Finding a Lucid Anchor

If like many you struggle to remember anything about your dreams you can use what’s called a ‘lucid anchor’. Anchoring in this way comes from the brilliantly named offshoot of psychology called Neuro Linguistic Programming (NLP). To anchor yourself just get into bed and right before you go to sleep choose an object that you can see clearly. I usually use what’s directly opposite me, for instance it could be a TV, a curtain or an ornament ect. Keep this object in mind as you drift off to sleep, this is going to be your anchor.

Say for example your anchor is a picture of a loved one hung on the wall. Look at this picture when you go to sleep, wake up during the night and first thing in the morning. Every time you look at it think to yourself; “I will remember my dreams”.

This phrase acts as a trigger for your unconscious mind to relate to. It reminds you to focus on your dreams and plants a unconscious intention: to associate that particular picture with remembering dreams.

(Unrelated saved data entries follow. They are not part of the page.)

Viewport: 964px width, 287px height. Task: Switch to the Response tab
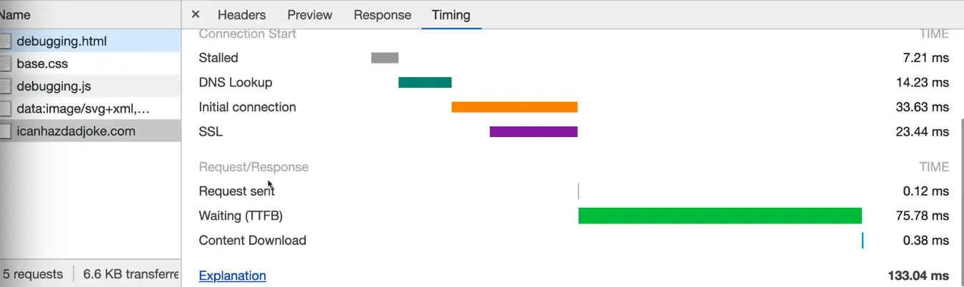382,14
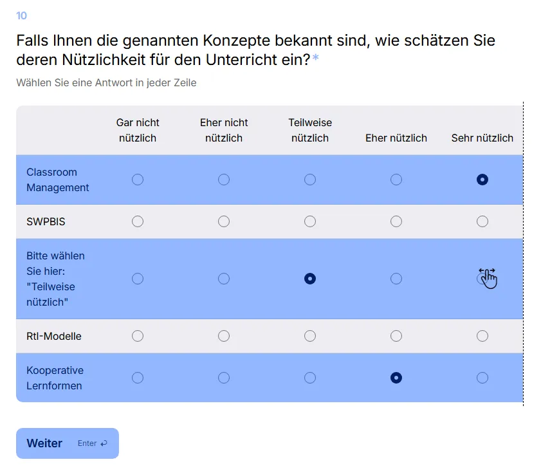Choose 'Eher nützlich' for Classroom Management
This screenshot has width=541, height=473.
point(396,180)
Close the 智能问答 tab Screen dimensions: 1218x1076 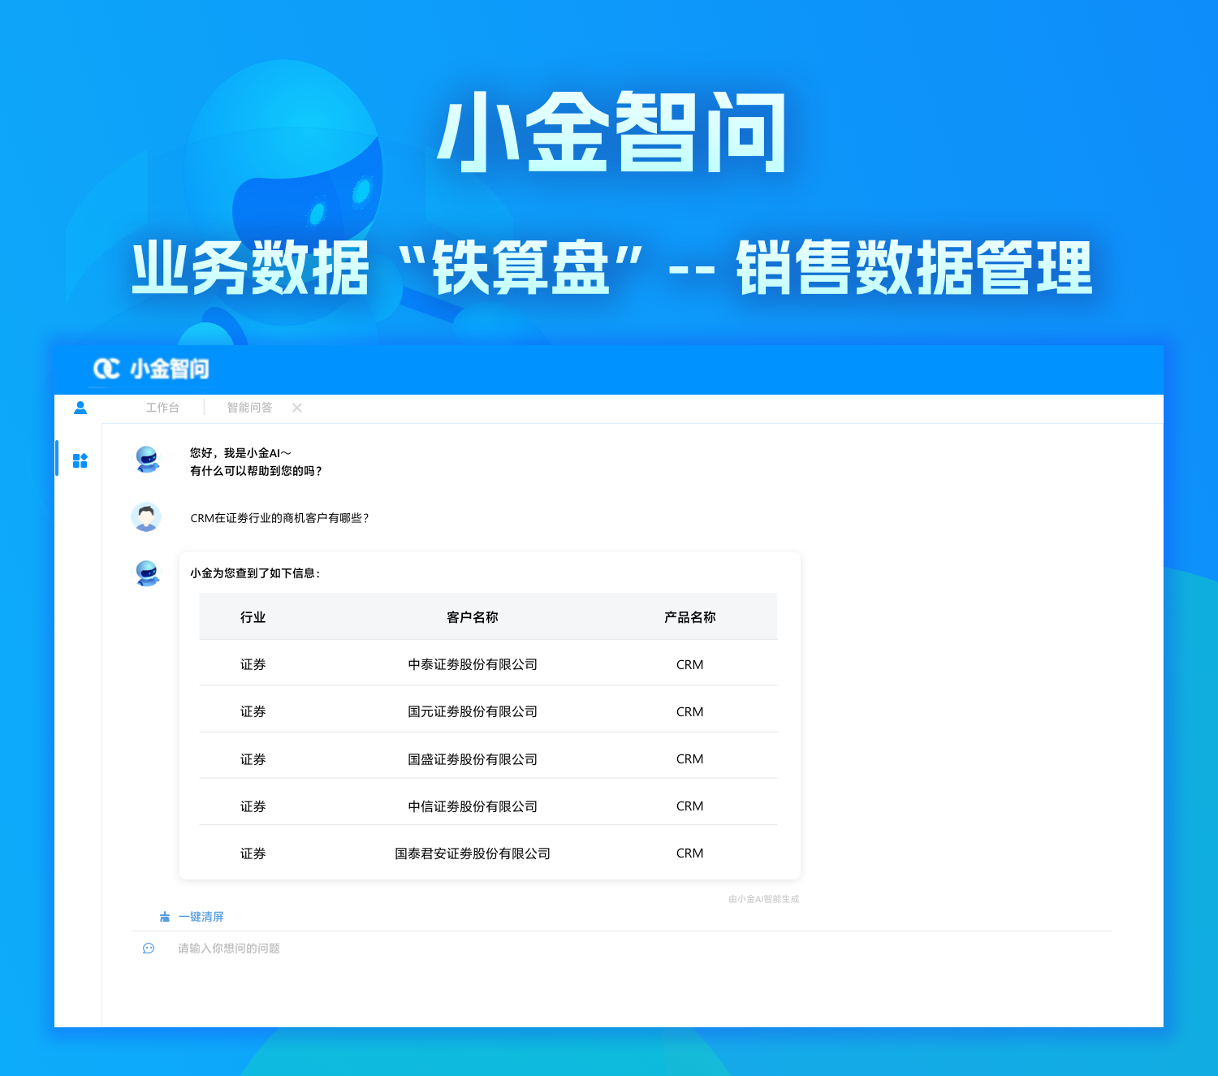click(297, 408)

How To Keep a Dream Journal

Keeping a dream journal may sound pretty simple, and it actually is! But there are a few things to note when starting one:

1 – Find an empty book and dedicate it to recording your dreams. Always keep it within arm’s reach ready for when you wake up. Dreams fade from memory rather quickly so you need to write them down as soon as you wake up!

If you do get up, walk around and start talking to other people about non related things, it will cause the motor neurons to become active in your brain. This is what wipes out your memory of the dream. So be ready to start writing down your dream first thing.

2 – Write down the date of your dream. Then proceed to write down everything you can remember. When writing about your dream always use the present tense (eg “I am running along a beach and see the sun shining”). Putting it like this helps you to remember your dreams because it puts you right back in the moment.

3 – Identify your dreams themes. Take a moment and go back through your journal. Look at all locations, characters, sensations, sounds, objects and emotions of your dreams. Using a highlighter, highlight key themes that may help with interpreting your dreams (eg, “I am running because I need to get somewhere before another person”).

You may want to analyse the themes and fully interpret your dream, there are many free resources online to do this. It’s not important however at this stage so you can ignore it and continue to write down all the memorable details in your dream journal.

Anything that you can associate with established neural patterns however is important (eg, you feel worried about the tide). This may be a dream symbol or concept that represents an issue in your day to day life.

4 – Something that I always like to stress, especially to people who worry about this kind of thing, is don’t worry about spelling, punctuation and grammar. As long as you can read it and make sense from it then you are fine.

5 – Add some sketches of any major images from your dream. Again, you won’t be loosing points if your sketch looks more preschool than Academy of Classical Design. It doesn’t matter if you’re not an artist, just as long as you know what it is you drew. Sketching is just another way to help you better visualise your dream later on.

6 – When you’ve finished writing and sketching, note down any major life issues that you are struggling with at this moment. For example, you may be suffering with an overbearing employer. As time goes on you will be able to link your unconscious dream symbols with your real life issues.

7 – Give the dream an appropriate title. No flashy Hollywood names, just something to remember it by. If you do became lucid at any point in your dream, write an “L” for lucid in a circle by the title. Try and identify the exact moment in your dream where you became lucid and put a star by it. Try and see if you can remember what caused you to become lucid (unless it was just a WILD moment).